John Bruni reviews Brimestone And Treacle

Brimestone And Treacle 85 min., 1987
Written by Dennis Potter
Directed by Barry Davis
Language: English
My rating: ★★★★

A vicious old bugger!

Once upon a time, comic book writer Alan Moore created, for DC, a hard-smoking, hard-drinking, sardonic blue-collar mage by the name of John Constantine. In an interview, he confessed that the character was heavily influenced by Sting. Yes, THAT Sting. The guy who was in the Police. OK, early illustrations of Constantine resembled Sting, sure. But the attitude? Take a look at his music. Take a look at his role in DUNE. That’s not John Constantine. But! Take a look at BRIMSTONE AND TREACLE. Suddenly, Sting’s inner-Constantine starts to emerge, and Moore’s statement makes a lot more sense.

Here, Sting plays Martin Taylor—if that’s his real name—a conman and drifter in the streets of London. He’s got a wonderful little scam to cover for when he picks a stranger’s pocket, but he ups his game considerably when he meets Tom Bates, played by Denholm Elliott in perhaps his greatest role.

Martin pretends to know Tom, which is a scam we already saw a few minutes ago. In fact, as he learns more about Tom during this very brief conversation, he becomes bolder. He claims to be a friend of Tom’s daughter Patty. However, things take a dark turn when Tom tells him that Patty’s been in an accident and hasn’t been able to leave bed for years.

Martin recognizes an opportunity when he sees one. He pretends to be grief-stricken, so badly that he can’t even stand up. Tom shows some concern and offers to give Martin a ride. His auto’s just around the corner, after all. He’ll drive around and pick Martin up. Martin, gleeful that one of his scams is working out, prepares to milk Tom for all he’s worth.

Unfortunately for him, Tom’s a bit of a cunt. He’s sussed out Martin’s game, and he’s simply gone back to his car and is on his way home, happy to have thwarted a scoundrel. To give you an idea of how bad Tom is, in a later scene he stops for a hitchhiker, but before the young lass can get in his car, he speeds off, calling her a slut. Oh yeah. Too bad for him that Martin already picked his pocket and now has his wallet and address.

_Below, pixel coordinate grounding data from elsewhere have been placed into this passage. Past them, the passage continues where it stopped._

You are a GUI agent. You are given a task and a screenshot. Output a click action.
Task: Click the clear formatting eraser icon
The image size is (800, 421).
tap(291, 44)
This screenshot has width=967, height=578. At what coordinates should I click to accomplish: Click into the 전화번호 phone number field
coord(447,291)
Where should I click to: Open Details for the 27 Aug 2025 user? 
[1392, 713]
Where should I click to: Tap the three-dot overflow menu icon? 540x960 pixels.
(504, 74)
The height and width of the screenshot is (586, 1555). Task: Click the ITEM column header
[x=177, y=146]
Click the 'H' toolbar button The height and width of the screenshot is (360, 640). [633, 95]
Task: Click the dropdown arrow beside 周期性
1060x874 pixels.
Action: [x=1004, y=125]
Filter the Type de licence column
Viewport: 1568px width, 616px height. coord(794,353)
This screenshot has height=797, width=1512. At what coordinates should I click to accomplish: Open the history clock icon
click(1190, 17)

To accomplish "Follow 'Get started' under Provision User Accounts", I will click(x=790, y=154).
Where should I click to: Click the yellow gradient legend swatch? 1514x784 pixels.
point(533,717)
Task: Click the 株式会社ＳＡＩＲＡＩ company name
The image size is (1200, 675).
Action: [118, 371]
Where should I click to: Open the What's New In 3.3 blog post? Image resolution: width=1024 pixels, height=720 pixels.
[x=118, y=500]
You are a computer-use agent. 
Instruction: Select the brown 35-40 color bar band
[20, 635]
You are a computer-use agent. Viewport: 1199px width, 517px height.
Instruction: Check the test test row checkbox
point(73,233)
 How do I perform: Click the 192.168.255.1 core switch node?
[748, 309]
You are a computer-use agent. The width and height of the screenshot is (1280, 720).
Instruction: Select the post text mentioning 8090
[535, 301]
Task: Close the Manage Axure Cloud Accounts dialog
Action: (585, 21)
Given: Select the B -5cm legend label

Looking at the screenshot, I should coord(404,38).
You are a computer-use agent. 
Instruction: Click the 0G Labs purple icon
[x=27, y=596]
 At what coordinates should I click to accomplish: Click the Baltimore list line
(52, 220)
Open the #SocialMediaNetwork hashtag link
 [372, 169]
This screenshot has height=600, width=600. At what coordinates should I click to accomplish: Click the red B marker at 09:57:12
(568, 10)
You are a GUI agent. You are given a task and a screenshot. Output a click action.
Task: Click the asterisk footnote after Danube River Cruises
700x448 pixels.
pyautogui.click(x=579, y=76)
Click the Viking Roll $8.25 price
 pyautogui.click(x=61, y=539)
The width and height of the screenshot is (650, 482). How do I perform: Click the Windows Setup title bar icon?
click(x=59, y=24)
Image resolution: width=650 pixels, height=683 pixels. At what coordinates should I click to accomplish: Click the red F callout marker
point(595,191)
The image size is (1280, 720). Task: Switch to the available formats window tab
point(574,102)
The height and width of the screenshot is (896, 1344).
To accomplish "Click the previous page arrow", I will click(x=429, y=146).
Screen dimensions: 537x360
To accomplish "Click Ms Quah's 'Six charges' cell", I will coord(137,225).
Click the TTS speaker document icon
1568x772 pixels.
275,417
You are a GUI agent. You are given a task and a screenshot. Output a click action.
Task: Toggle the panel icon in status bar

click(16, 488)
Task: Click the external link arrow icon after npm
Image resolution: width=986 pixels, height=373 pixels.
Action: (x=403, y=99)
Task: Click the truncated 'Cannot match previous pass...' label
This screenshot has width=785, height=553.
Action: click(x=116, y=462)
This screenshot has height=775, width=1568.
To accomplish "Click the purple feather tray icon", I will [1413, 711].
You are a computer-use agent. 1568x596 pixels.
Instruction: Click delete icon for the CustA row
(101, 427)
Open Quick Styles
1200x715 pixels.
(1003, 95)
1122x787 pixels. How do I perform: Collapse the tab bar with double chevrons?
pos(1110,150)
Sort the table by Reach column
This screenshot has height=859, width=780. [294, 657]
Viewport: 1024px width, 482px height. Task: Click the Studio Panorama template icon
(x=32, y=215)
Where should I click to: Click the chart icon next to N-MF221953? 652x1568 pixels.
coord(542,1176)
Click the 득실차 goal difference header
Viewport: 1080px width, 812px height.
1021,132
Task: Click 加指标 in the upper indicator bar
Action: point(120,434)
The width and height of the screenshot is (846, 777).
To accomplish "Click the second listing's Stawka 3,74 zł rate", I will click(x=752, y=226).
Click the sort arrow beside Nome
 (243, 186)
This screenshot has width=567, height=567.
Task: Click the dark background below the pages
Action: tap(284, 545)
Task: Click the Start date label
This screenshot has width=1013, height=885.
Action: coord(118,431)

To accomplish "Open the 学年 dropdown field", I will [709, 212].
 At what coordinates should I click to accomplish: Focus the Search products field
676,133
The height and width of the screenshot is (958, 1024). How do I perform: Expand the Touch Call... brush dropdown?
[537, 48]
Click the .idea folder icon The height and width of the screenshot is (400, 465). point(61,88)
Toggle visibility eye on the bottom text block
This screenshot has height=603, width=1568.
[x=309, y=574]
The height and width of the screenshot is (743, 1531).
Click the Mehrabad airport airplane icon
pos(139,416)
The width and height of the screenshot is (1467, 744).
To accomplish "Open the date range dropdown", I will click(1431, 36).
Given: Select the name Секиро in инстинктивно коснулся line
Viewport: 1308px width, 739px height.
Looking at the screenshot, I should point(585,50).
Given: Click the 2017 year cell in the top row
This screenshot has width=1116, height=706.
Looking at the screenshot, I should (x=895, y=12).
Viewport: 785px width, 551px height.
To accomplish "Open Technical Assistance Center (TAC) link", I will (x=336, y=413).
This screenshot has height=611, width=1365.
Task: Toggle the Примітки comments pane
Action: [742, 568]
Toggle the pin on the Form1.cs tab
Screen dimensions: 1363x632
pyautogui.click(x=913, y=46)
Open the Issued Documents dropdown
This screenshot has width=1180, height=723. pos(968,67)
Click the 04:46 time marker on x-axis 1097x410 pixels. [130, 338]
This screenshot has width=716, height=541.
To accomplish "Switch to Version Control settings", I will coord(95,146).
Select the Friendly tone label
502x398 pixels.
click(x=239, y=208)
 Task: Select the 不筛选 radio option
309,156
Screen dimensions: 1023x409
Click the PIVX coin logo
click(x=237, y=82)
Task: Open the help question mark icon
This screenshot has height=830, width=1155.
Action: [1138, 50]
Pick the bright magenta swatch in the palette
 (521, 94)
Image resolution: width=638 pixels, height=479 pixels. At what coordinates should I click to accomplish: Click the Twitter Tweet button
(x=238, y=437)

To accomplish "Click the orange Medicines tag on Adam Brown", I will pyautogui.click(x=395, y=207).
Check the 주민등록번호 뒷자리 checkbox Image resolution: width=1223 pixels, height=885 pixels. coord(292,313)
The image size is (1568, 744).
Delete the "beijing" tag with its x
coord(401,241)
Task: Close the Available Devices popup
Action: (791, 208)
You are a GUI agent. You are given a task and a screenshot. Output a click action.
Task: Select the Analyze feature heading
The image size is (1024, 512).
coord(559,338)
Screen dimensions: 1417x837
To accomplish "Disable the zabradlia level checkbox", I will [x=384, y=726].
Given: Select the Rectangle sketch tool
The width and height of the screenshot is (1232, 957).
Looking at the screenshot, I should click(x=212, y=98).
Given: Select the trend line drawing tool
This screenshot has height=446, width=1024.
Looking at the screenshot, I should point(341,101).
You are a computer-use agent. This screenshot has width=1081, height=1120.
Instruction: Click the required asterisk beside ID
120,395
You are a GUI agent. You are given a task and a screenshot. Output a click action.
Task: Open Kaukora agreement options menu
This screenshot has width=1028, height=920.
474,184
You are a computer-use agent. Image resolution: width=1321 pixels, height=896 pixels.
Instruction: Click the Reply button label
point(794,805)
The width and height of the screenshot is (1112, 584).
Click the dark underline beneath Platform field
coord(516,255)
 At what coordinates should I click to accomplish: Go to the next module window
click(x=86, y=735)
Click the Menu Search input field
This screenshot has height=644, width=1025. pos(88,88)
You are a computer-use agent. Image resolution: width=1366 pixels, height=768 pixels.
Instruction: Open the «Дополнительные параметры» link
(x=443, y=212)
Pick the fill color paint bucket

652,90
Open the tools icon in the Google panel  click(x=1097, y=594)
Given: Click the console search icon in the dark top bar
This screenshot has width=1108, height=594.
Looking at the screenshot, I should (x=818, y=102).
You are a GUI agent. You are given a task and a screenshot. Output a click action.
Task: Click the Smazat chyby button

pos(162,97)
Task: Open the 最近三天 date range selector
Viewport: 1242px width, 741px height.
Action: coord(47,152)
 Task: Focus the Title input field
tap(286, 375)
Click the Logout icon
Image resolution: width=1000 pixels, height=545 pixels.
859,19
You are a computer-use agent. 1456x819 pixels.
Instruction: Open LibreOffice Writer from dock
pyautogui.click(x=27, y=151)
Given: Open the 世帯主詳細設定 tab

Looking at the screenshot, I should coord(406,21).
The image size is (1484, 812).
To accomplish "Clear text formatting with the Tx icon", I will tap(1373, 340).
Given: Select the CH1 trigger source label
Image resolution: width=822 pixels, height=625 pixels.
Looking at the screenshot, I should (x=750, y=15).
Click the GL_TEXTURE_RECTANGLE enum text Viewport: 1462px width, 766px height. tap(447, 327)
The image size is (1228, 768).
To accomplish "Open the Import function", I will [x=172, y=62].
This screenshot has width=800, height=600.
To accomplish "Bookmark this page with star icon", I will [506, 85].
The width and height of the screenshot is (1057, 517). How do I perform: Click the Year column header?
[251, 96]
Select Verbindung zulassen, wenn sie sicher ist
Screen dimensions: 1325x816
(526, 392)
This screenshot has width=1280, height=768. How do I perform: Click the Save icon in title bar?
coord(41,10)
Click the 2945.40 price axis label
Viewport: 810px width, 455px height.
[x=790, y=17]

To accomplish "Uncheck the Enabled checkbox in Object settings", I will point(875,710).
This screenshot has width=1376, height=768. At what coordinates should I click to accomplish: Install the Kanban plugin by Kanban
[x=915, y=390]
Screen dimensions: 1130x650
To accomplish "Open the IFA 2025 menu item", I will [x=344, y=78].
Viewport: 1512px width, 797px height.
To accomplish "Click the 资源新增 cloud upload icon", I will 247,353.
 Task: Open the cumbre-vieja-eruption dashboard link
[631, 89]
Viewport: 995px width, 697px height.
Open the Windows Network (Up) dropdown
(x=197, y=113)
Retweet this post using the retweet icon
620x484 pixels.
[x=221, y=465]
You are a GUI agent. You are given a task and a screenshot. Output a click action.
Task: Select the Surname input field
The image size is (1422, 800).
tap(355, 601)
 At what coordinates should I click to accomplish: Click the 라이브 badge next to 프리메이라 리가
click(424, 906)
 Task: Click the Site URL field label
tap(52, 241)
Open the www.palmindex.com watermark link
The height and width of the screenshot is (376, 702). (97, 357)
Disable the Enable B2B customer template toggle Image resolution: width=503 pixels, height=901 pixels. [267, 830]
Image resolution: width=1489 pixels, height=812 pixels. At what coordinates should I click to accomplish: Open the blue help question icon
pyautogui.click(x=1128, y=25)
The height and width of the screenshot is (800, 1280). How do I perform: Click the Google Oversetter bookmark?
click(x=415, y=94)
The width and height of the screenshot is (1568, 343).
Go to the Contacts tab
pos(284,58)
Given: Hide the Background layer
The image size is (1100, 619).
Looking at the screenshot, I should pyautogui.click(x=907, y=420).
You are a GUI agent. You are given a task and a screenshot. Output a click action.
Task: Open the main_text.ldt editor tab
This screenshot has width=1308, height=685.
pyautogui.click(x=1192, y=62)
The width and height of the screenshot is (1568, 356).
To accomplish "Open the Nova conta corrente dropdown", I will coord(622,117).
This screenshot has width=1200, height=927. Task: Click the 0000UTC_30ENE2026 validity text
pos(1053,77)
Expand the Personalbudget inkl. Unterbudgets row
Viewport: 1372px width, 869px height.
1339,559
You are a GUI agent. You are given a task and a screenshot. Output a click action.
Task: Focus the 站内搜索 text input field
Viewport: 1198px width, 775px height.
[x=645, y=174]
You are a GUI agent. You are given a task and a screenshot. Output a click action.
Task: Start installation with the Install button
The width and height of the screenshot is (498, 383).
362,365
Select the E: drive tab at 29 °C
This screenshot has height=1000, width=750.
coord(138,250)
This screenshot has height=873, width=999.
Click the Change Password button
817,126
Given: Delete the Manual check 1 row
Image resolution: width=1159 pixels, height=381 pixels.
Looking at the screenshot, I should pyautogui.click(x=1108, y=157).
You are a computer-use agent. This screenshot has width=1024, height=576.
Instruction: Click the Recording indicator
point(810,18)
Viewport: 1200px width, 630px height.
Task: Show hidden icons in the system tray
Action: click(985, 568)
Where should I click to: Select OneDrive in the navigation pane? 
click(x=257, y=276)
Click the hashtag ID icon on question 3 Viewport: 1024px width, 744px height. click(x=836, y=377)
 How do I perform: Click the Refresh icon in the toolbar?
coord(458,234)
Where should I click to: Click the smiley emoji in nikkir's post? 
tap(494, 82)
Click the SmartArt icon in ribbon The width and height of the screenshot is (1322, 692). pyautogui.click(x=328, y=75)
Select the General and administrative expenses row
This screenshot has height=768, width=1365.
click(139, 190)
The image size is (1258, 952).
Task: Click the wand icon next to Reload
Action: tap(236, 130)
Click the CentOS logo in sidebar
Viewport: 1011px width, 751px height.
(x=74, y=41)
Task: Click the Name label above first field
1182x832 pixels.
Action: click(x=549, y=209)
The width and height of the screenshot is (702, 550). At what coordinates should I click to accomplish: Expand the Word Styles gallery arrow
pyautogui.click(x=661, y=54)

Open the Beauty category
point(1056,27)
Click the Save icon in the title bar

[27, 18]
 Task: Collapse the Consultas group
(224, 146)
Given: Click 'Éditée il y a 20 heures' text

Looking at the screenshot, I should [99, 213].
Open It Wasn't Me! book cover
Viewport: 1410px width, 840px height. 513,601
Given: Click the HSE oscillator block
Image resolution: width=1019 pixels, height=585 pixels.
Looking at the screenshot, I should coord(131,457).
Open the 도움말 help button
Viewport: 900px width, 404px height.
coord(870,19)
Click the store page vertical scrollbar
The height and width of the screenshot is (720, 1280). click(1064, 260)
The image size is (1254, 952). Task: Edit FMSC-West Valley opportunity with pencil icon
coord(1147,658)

We get to learn more about Tom’s home life with Norma, his wife, and poor Patty. Tom works as a writer of sappy poetry for religious tracts, but ever since Patty’s accident, he’s lost faith in God. At one point, he calls the Lord “a vicious old bugger!” He buries himself in work so he doesn’t have to go home and see the gibbering, empty ruin of his daughter. Norma, on the other hand, is stuck at home because they can’t afford to pay someone to take care of their daughter. It’s driving Norma crazy. She loves her daughter, but it’s been a long time since she’s been able to do anything for herself. While this accident has left Tom a broken man, Norma tries to remain strong for her family. However, when she’s alone, she weeps.

She would probably weep more if she knew how the accident happened. A few years ago, Patty went to her father’s office only to discover him fucking his secretary on the floor. Patty ran away from this horrible scene—and believe me, you DON’T want to see Denholm Elliott with his pants down in such a fashion—and into the street, where a bus runs her over.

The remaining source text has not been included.